Okay, trufax... I have never smoked anything in my life. I've never even smoked a salmon or some cheese or whatever! I have never, ever, even once, put something in my mouth and sucked on it for the express purpose of putting the smoke in my lungs.
But I'm now at about 3.5 hours of sleep in the last 48 hours. 2 hours last night and an hour and a half this afternoon. This is not a good look for me. I typically get about ten hours of sleep at night and if I get under eight, it's typically a sluggish day.

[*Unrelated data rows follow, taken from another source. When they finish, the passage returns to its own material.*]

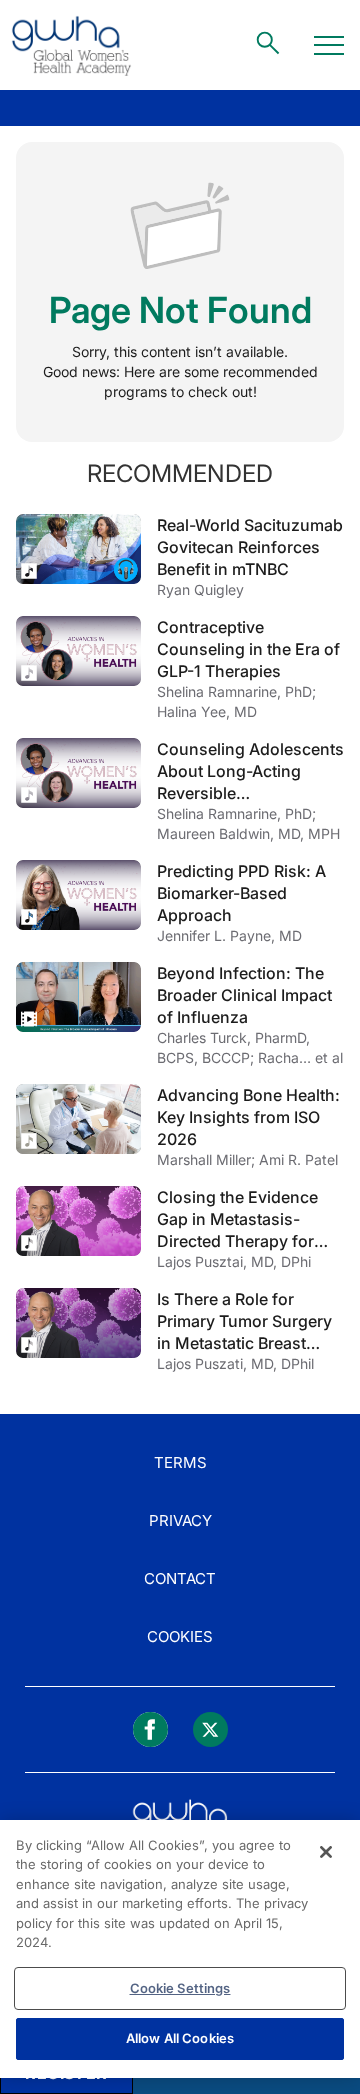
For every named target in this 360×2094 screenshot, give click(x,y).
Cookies (180, 1636)
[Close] (326, 1852)
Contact (180, 1578)
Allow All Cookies (180, 2038)
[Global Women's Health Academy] (71, 45)
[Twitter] (210, 1729)
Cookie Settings (180, 1988)
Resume (78, 549)
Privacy (180, 1520)
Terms (180, 1462)
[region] (180, 1949)
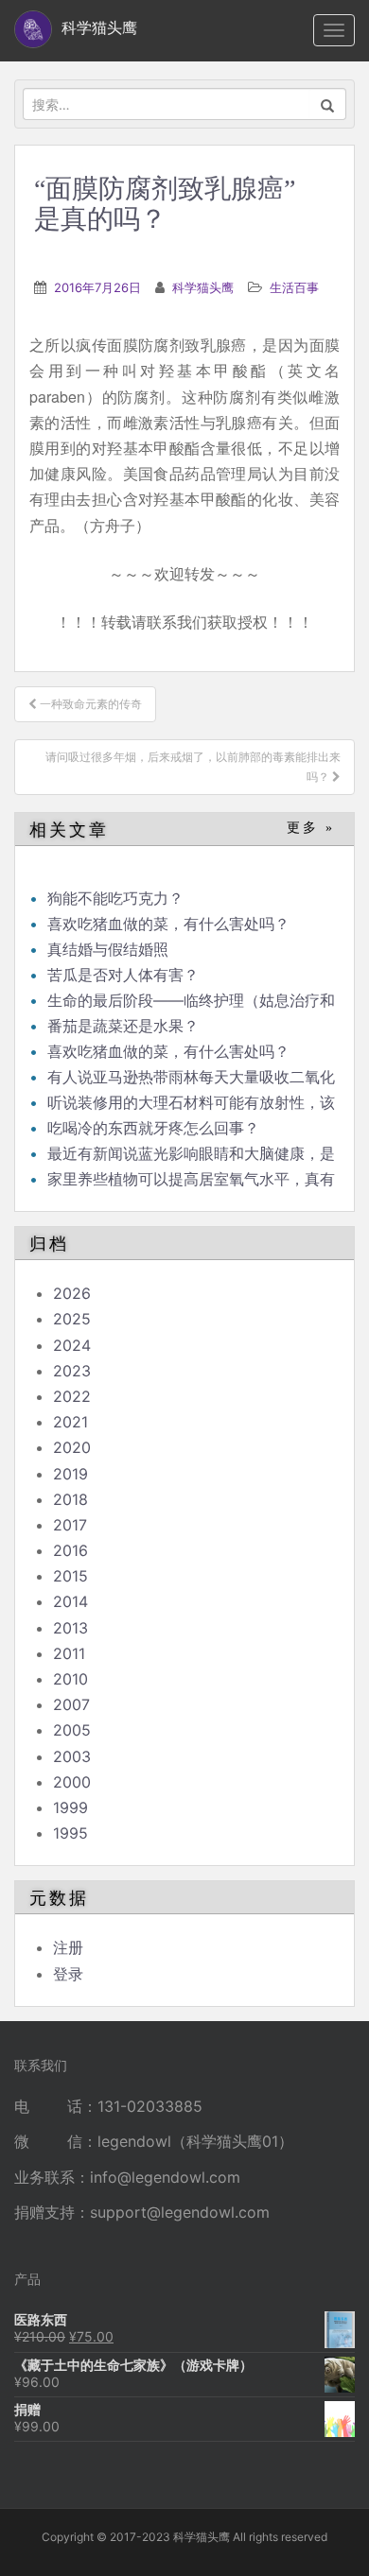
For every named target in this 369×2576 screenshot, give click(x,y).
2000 (72, 1781)
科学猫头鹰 (203, 287)
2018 (70, 1499)
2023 (72, 1370)
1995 (70, 1833)
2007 (71, 1704)
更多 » (311, 828)
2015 (70, 1575)
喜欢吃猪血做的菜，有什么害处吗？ (168, 923)
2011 (69, 1653)
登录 (68, 1973)
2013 (70, 1627)
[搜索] (327, 104)
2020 (72, 1447)
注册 (68, 1947)
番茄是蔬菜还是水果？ (123, 1025)
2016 (70, 1550)
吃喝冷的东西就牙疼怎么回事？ (153, 1127)
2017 (70, 1524)
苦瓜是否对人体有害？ (123, 974)
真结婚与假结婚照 (107, 949)
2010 (70, 1678)
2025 (72, 1318)
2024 (72, 1345)
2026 (72, 1293)
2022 (72, 1396)
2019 (70, 1473)
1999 (70, 1807)
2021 (70, 1421)
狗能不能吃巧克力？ (115, 898)
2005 (72, 1729)
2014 (70, 1601)
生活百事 (294, 287)
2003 (72, 1756)
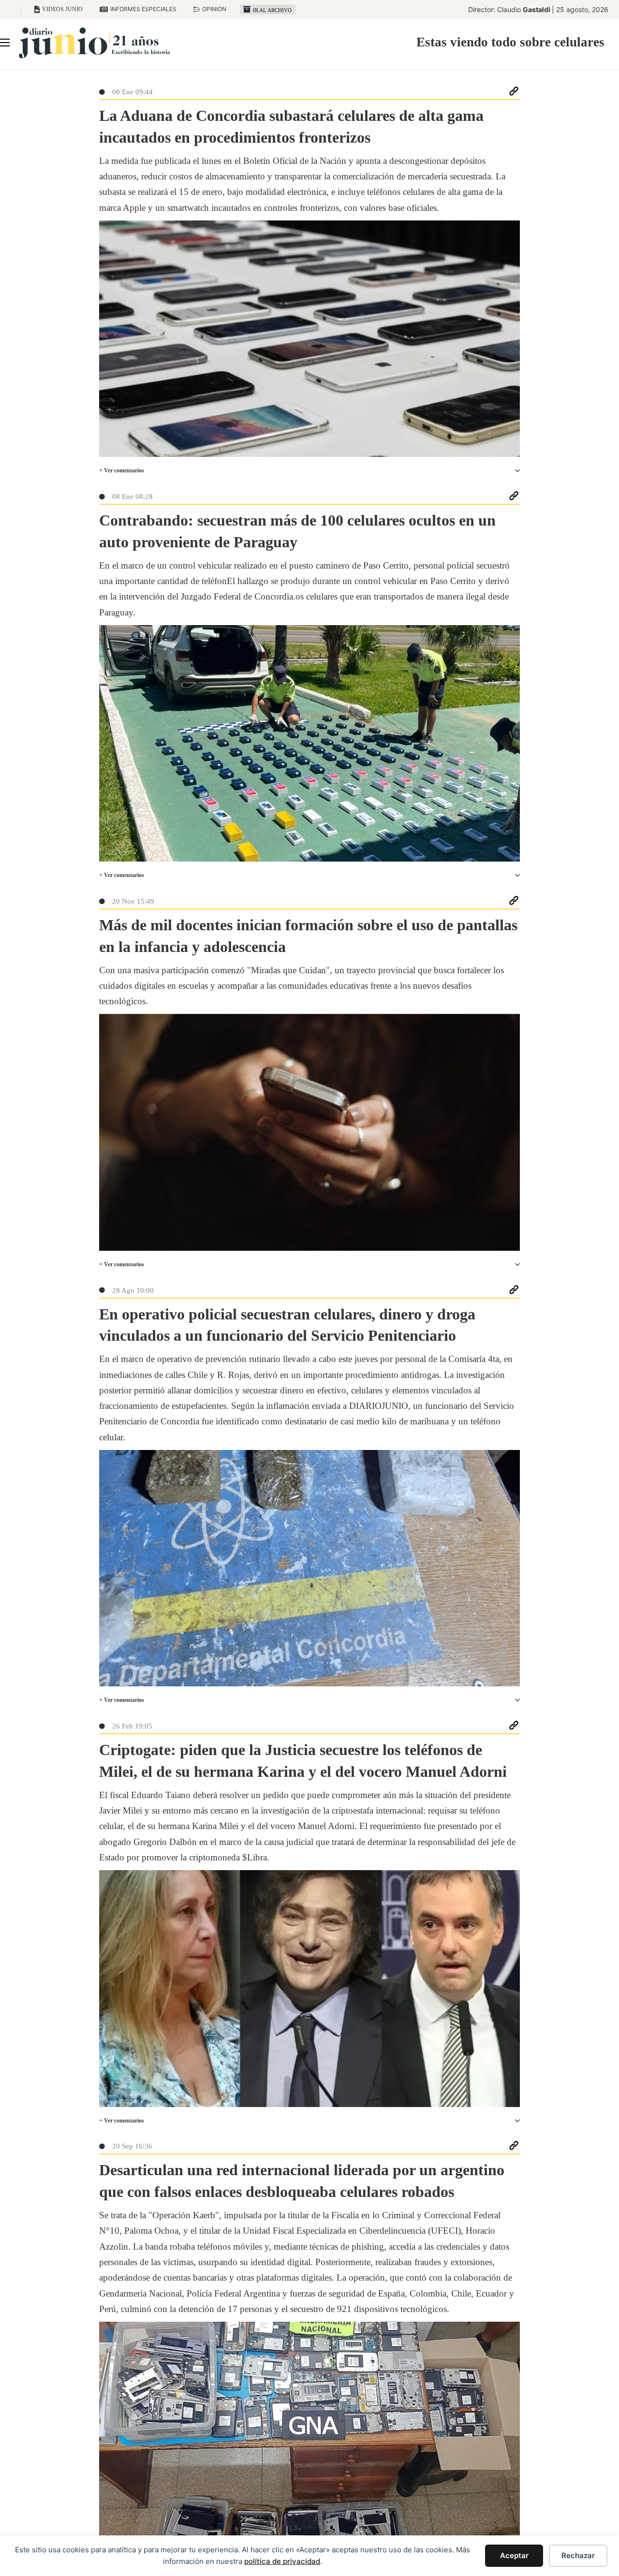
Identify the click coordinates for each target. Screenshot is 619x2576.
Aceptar (514, 2555)
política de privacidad (282, 2561)
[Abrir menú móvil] (5, 42)
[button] (309, 471)
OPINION (214, 9)
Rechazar (578, 2555)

The whole world is blurry on the edges and I can't keep a running train of thought for more than six and a half seconds. This is what it's like to smoke pot and have to go not-exactly-fabulously, isn't it? I mean, I'm not *sick* or anything, but OMG don't let me drive. Or make decisions that can't be undecided. Because there aren't two functional braincells to rub together right now.
THIS IS NOT FUN!
I may have slept a little longer this afternoon, but my brother called to tell me that the new NIP is a Niece In Progress. I GET TO BUY ALL THE GIRLY THINGS EVER! I was so out of it that even though I was sleeping on my phone and it was both vibrating and ringing, I couldn't figure out what the hell was happening the first time he called and he had to call twice more before I could remember how to answer the phone. Here's a hint: My phone says "drag down to answer, drag up to ignore" when it rings RIGHT ON THE FACE.
If you've seen much of my photography, you know I'm mostly into 'realism'. I want stuff to look like the actual stuff it is. Yet today? I'm kind of hung up on some of the more surreal shots I took I this morning. (The only post-production work I've done on any of these was to level the horizons.)
(This one gives me some vague Prisoner/Clockwork Orange/Dr. Who "Decimate Them"/Do Not Taunt The Happy Fun Ball vibe)
And then there were spiderwebs. Literally thousands of them. The girl I was walking with and I thought there was a mist over the savannah section of the Hedge, but um no... metric whackloads of spiderwebs. There were some awesome pictures... I'll get them on my blog when I'm slightly more conscious.
I should try food. Maybe more than a McDonald's breakfast and two or three brownie bites all day would help with the sluggish weirdness of my life right now. But I'm not holding out huge amounts of hope.